Some will see the worst sort of objectification in its Victoria's Secret-esque femme front line that also includes the scantily clad corps of Abbie Cornish, Jena Malone, Vanessa Hudgens and Jamie Chung. Others will argue that "Sucker Punch's" sexy guerrillas represent female empowerment, to say nothing of the benefits of diet and exercise. I'd suggest the film is a wonderfully wild provocation — an imperfect, overlong, intemperate and utterly absorbing romp through the id that I wouldn't have missed for the world.

Though "Sucker Punch" has the fresh feel of something new, the warrior princess leitmotif tracks back to Greek legend and has turned up in fiction and film ever since. The stories are sometimes cheeky in the way of Angelina Jolie's sharp-shooting siren in "Lara Croft." Sometimes, the twisted tales go darker as did Quentin Tarantino's cut in "Kill Bill" Vols. 1 and 2, with a brutalized and sexualized Uma Thurman.

Snyder goes darker still, opening "Sucker Punch" with a look through a rain-soaked window at why Babydoll's such a mess. Her mother's death has triggered a sinister free-fall that includes a narrow escape from her lecherous stepfather's evil intentions, the accidental shooting of her little sister and her immediate incarceration in a Vermont mental institution that prefers its crazies be virginal beauties.
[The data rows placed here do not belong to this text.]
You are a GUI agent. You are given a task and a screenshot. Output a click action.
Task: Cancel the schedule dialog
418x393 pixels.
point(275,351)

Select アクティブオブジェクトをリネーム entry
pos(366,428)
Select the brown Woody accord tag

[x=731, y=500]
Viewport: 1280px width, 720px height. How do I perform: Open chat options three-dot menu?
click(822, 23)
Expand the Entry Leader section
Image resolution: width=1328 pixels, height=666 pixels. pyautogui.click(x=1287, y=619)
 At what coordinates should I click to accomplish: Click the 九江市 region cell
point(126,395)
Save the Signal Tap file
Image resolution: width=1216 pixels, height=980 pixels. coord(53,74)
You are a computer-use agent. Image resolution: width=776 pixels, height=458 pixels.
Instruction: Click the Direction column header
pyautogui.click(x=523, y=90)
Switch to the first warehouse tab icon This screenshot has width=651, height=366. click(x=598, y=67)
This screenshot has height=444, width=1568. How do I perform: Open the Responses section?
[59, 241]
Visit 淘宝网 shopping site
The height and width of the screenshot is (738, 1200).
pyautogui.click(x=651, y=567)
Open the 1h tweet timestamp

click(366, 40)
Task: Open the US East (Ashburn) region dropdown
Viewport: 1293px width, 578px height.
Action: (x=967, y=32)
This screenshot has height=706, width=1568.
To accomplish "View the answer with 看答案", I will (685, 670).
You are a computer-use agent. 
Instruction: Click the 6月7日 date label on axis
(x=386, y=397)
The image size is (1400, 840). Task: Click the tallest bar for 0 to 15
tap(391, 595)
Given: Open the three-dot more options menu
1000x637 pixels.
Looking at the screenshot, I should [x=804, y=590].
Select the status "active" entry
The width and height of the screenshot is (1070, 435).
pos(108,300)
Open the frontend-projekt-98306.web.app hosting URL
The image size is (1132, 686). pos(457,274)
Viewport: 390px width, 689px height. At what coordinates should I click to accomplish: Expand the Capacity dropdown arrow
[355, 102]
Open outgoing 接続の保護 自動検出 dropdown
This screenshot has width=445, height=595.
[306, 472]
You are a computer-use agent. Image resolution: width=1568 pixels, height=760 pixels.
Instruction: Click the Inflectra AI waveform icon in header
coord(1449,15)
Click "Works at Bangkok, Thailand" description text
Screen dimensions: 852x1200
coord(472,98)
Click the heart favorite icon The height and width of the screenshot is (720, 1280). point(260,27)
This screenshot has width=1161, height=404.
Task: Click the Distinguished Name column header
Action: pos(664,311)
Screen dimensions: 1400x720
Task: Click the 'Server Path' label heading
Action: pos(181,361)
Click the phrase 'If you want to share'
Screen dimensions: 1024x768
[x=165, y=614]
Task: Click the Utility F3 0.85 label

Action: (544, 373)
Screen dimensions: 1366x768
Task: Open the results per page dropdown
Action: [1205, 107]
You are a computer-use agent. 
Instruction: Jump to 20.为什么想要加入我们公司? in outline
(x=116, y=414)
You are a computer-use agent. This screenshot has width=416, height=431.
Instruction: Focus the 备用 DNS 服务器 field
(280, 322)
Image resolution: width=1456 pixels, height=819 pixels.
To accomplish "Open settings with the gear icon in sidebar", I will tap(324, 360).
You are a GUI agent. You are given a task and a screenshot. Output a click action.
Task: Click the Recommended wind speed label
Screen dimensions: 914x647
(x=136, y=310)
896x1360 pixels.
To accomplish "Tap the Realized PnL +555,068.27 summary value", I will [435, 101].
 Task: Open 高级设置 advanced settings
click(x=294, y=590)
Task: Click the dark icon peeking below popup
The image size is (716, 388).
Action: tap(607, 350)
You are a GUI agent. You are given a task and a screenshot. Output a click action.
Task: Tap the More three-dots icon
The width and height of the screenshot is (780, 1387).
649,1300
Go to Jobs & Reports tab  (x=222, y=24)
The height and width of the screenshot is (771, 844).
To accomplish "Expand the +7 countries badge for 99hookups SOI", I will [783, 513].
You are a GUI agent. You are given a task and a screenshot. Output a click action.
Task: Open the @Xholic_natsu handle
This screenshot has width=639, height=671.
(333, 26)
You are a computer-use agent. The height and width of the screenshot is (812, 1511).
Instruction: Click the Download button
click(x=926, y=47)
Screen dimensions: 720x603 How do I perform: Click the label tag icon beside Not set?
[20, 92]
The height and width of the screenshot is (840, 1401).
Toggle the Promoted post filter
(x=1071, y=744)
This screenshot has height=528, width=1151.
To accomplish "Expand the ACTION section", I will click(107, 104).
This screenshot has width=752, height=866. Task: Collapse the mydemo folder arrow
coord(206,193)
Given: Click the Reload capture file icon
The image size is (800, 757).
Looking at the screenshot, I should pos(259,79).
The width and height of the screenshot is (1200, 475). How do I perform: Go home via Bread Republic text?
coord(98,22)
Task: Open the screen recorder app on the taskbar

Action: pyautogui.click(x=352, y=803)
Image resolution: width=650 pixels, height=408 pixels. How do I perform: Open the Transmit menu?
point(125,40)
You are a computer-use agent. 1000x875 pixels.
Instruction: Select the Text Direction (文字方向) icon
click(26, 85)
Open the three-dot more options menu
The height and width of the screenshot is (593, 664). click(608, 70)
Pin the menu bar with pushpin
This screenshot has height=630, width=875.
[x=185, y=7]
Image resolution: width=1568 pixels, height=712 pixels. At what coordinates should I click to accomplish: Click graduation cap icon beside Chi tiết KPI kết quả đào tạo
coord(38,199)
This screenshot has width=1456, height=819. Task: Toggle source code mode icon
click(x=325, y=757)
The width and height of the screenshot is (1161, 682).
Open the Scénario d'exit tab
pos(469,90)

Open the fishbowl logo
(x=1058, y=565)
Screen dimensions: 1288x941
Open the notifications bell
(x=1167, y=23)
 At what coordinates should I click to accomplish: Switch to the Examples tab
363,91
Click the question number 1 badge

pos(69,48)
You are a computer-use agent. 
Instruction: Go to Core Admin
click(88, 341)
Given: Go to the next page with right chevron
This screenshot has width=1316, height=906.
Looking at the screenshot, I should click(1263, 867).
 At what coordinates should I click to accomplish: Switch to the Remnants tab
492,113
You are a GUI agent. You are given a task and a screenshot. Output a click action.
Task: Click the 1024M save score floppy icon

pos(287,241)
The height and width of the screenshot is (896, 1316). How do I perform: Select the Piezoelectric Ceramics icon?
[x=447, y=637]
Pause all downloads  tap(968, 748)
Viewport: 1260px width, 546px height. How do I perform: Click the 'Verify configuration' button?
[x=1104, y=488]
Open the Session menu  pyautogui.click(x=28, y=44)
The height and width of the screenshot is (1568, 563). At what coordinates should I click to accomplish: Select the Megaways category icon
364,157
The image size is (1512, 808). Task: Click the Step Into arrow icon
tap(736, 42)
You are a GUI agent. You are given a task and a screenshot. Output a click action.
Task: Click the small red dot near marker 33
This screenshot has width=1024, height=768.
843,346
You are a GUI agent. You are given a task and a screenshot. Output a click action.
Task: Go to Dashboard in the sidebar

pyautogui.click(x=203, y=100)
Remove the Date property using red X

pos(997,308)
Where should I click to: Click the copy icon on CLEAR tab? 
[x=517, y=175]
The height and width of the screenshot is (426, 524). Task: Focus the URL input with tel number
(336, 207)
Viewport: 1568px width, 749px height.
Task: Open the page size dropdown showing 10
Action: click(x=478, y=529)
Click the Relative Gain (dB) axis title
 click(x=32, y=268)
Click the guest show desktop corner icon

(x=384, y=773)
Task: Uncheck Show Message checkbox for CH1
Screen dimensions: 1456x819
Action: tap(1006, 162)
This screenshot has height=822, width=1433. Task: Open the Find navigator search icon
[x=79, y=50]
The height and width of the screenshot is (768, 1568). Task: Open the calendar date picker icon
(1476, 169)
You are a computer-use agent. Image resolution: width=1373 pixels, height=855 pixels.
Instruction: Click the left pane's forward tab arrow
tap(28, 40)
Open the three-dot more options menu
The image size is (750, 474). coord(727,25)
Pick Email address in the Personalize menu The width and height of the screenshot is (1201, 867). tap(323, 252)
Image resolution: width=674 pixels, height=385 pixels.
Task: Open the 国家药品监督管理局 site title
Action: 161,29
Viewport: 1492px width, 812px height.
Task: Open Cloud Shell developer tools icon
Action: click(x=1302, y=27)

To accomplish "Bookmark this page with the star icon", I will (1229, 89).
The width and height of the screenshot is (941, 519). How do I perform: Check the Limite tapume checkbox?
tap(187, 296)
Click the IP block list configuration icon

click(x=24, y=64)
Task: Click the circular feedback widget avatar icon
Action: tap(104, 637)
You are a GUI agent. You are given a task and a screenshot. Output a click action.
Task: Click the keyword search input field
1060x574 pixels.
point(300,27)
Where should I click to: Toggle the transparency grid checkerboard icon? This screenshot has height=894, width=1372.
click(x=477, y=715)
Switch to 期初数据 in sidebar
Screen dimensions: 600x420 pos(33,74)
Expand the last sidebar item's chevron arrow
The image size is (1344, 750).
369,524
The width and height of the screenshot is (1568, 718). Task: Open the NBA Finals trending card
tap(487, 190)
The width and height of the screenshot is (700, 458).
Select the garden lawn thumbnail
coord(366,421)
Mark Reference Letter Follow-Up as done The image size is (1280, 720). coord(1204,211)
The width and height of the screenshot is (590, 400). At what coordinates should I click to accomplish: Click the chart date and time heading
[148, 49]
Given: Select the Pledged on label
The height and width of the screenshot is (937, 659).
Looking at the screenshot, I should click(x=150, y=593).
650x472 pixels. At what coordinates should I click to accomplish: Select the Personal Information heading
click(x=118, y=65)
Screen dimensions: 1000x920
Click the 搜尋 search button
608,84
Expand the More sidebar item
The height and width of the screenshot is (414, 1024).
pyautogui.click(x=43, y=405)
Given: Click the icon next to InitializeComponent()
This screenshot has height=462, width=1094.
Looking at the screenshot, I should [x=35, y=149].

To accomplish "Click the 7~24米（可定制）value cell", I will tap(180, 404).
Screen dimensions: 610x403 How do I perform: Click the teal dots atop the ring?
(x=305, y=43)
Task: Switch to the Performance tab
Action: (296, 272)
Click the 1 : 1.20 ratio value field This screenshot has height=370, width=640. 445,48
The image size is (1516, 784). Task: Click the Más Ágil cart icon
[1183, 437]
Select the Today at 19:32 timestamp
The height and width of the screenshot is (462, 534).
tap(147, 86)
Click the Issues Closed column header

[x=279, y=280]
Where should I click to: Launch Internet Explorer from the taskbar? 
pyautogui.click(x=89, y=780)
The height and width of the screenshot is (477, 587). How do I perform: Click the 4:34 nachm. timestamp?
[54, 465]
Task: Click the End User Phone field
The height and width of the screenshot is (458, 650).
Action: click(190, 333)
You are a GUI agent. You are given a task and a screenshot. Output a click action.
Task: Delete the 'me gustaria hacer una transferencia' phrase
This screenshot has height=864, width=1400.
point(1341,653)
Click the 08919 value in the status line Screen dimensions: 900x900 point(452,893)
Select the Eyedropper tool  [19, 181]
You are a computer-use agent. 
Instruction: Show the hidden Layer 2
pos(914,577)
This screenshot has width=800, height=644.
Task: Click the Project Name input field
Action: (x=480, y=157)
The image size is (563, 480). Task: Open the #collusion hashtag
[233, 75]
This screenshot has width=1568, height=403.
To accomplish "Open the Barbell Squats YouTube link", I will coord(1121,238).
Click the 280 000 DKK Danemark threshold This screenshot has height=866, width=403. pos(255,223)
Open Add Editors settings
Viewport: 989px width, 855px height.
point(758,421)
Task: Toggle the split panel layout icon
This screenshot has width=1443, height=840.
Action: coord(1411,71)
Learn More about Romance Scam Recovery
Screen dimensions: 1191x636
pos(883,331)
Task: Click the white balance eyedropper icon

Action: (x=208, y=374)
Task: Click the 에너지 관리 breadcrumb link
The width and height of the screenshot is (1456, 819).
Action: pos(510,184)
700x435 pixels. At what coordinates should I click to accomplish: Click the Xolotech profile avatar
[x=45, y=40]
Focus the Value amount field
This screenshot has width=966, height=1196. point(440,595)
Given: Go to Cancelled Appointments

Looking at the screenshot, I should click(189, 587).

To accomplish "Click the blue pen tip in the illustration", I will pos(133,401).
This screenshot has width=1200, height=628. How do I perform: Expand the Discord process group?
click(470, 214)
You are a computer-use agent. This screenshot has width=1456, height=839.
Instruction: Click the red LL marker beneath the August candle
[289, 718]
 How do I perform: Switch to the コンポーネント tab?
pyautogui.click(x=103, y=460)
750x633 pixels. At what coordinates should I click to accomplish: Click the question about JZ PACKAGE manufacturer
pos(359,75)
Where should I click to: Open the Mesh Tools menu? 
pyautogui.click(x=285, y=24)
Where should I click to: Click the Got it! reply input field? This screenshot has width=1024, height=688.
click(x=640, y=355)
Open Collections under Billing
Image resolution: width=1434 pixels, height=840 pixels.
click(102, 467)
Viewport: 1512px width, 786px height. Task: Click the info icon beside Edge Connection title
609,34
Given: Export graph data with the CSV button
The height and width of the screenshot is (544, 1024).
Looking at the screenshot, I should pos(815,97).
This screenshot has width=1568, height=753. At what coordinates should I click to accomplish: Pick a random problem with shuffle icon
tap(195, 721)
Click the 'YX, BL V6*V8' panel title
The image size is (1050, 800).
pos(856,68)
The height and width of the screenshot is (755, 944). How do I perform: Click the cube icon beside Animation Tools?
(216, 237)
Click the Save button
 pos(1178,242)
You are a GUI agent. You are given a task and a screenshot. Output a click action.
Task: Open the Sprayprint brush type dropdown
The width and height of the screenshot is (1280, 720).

Technically the film is set in the '60s, but it feels more like the '40s when lobotomies were all the rage.

The blurring of reality and fantasy is there in every frame and echoes the grim storybook quality found in the graphic novel world and the fantasy look favored by gothic video games — a sort of "Guernica" of comic-book chaos. The vision is so precise and so specifically rendered that it's not surprising that the relationship between the filmmaker and cinematographer Larry Fong started before their collaboration on "300" and "Watchmen" would establish Snyder as a filmmaking fanboy phenom (next up, "Superman").